◆ **Work instruction**
Transcribe only the lines in the data below falling between the line with "Accept All (102, 2554)" and the line with "R-Forge packages (100, 1863)", including those two lines, and leave out any picture.

__________________________________________________

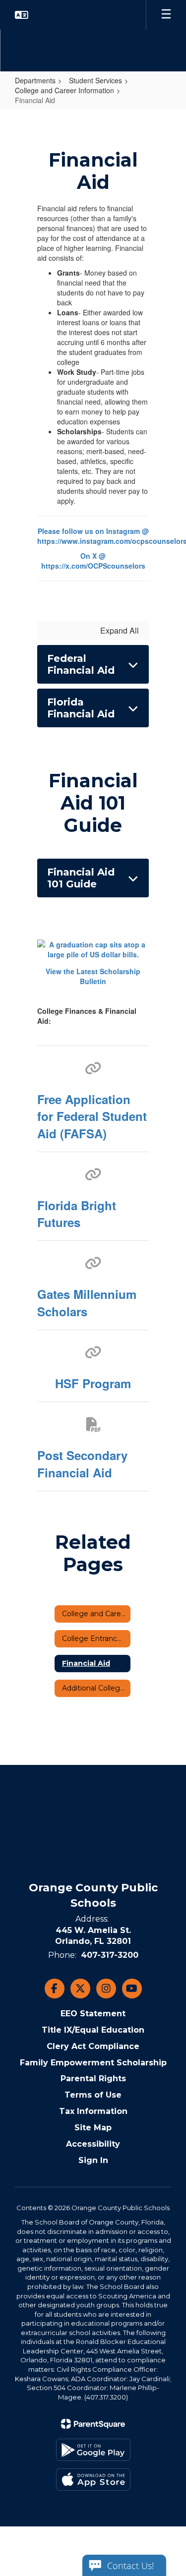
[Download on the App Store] (93, 2479)
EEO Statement (93, 2013)
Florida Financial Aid (81, 708)
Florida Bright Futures (76, 1213)
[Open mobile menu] (166, 15)
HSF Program (93, 1383)
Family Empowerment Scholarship (93, 2062)
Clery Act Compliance (93, 2046)
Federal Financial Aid (81, 664)
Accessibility (93, 2144)
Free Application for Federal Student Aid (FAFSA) (92, 1116)
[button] (21, 15)
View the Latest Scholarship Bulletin (93, 976)
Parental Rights (93, 2078)
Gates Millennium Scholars (86, 1302)
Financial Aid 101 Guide (81, 878)
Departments (35, 80)
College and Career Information (64, 90)
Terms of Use (93, 2095)
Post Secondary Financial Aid (82, 1463)
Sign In (93, 2160)
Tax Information (93, 2111)
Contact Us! (130, 2565)
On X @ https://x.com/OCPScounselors (93, 561)
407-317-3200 (109, 1955)
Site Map (93, 2127)
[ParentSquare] (93, 2423)
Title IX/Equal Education (93, 2030)
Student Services (95, 80)
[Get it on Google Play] (93, 2450)
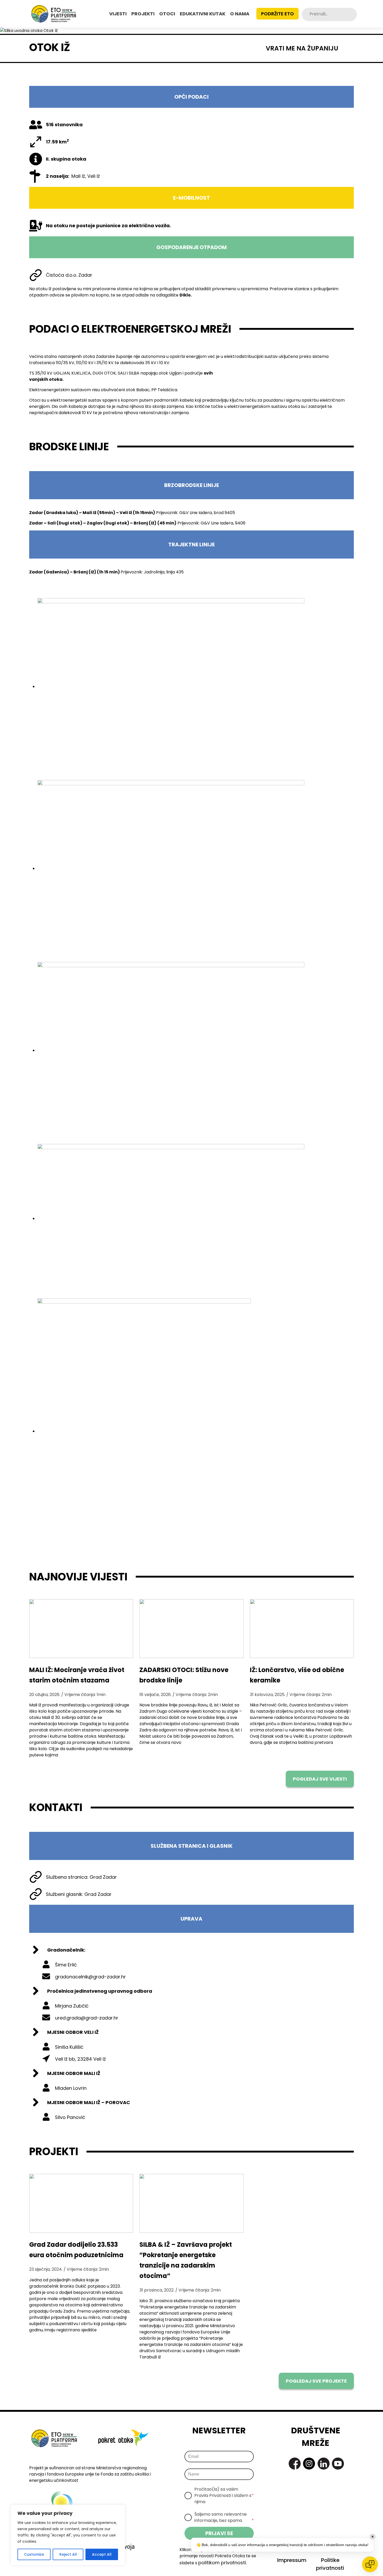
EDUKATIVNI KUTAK (202, 13)
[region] (67, 2535)
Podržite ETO (277, 13)
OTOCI (167, 13)
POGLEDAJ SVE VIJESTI (320, 1779)
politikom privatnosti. (222, 2562)
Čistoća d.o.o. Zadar (69, 275)
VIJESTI (118, 13)
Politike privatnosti (330, 2564)
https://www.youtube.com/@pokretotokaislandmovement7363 (338, 2464)
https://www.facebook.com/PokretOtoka (295, 2464)
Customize (34, 2554)
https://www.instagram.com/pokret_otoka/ (309, 2464)
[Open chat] (370, 2564)
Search (352, 14)
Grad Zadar (103, 1877)
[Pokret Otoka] (53, 14)
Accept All (102, 2554)
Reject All (68, 2554)
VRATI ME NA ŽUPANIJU (302, 48)
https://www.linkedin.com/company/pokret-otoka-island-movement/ (324, 2464)
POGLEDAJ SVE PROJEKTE (316, 2381)
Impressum (291, 2560)
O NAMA (239, 13)
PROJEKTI (143, 13)
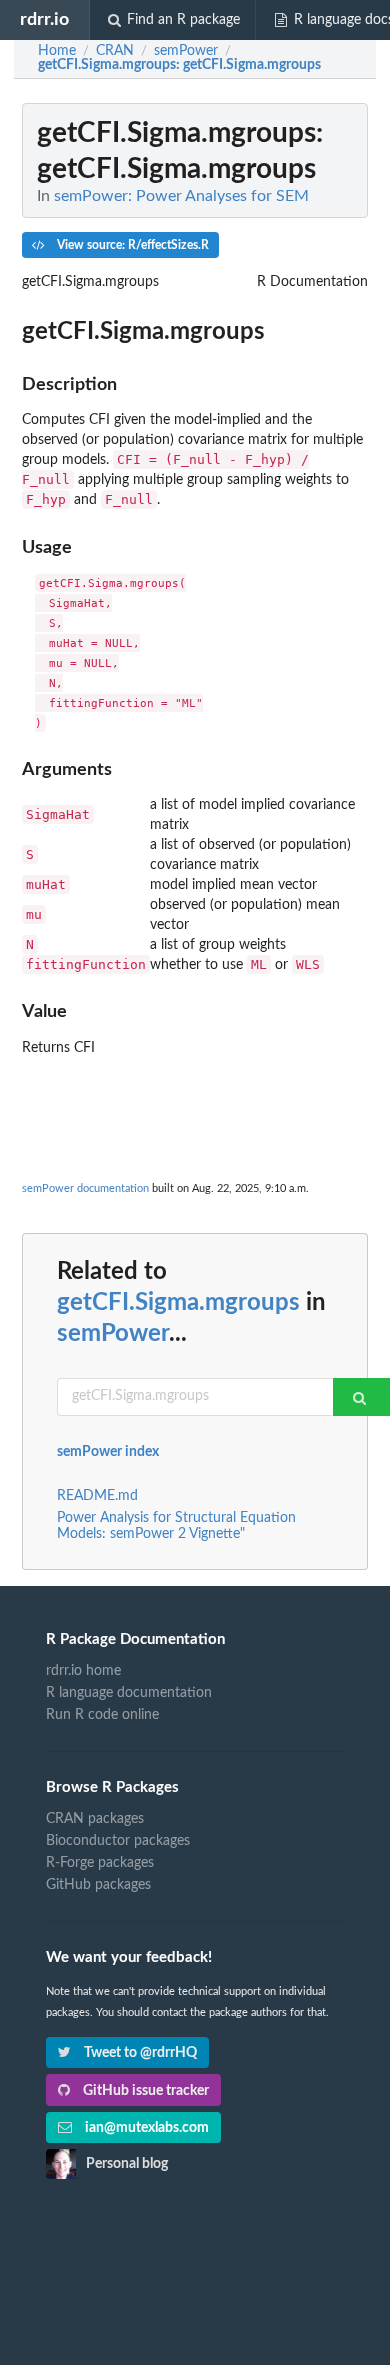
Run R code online (102, 1715)
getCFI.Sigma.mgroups (178, 1303)
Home (57, 51)
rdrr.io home (83, 1671)
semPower (113, 1334)
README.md (97, 1496)
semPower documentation (85, 1188)
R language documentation (129, 1693)
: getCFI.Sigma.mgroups (179, 65)
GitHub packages (98, 1885)
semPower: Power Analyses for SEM (181, 196)
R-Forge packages (100, 1863)
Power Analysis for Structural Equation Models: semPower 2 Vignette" (176, 1526)
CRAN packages (95, 1819)
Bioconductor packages (118, 1841)
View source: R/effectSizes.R (131, 245)
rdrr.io (44, 19)
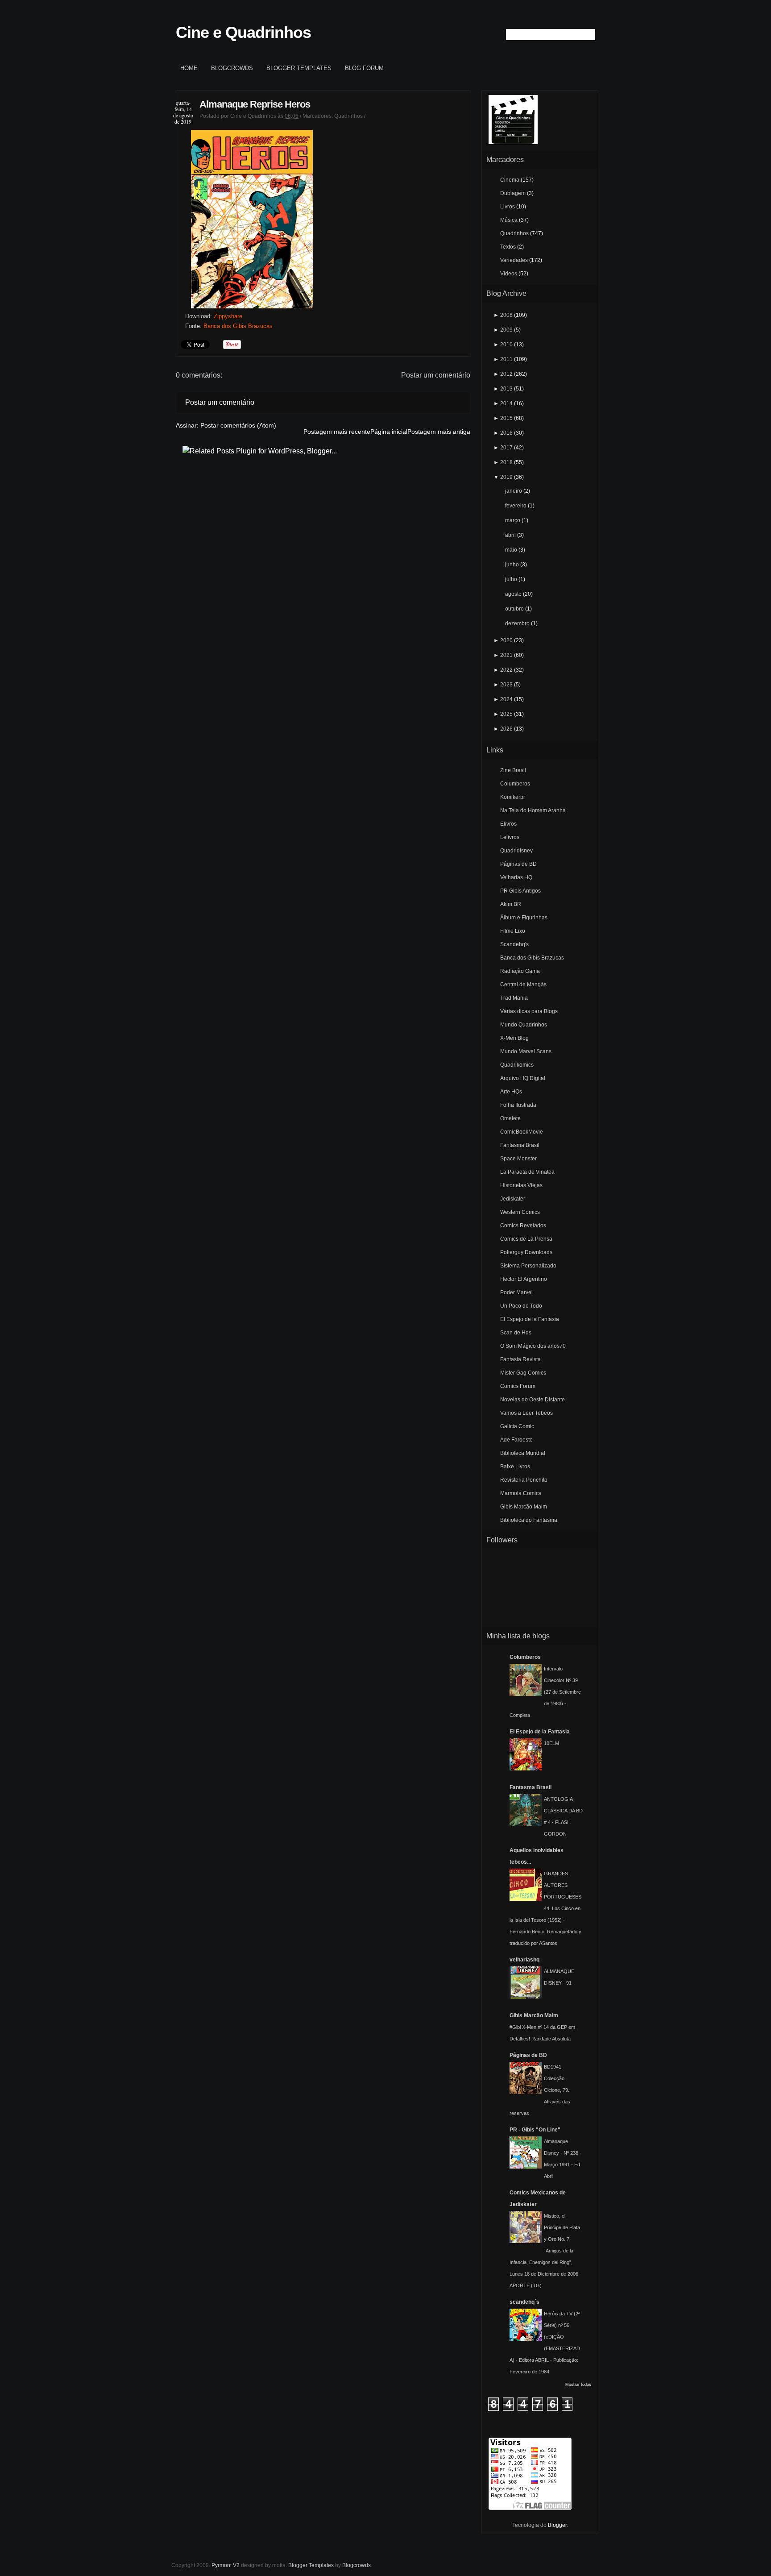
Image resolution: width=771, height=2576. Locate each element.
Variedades (514, 260)
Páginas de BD (518, 864)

__________________________________________________

◆ **Answer space**
Accept All (102, 2554)
Reject All (68, 2554)
VRATI ME NA ŽUPANIJU (302, 48)
https://www.linkedin.com/company/pokret-otoka-island-movement/ (324, 2464)
POGLEDAJ SVE PROJEKTE (316, 2381)
Impressum (291, 2560)
O NAMA (239, 13)
PROJEKTI (143, 13)
Run R code online (102, 1715)
getCFI.Sigma.mgroups (178, 1303)
Home (57, 51)
rdrr.io home (83, 1671)
semPower (113, 1334)
README.md (97, 1496)
semPower documentation (85, 1188)
R language documentation (129, 1693)
: getCFI.Sigma.mgroups (179, 65)
GitHub packages (98, 1885)
semPower: Power Analyses for SEM (181, 196)
R-Forge packages (100, 1863)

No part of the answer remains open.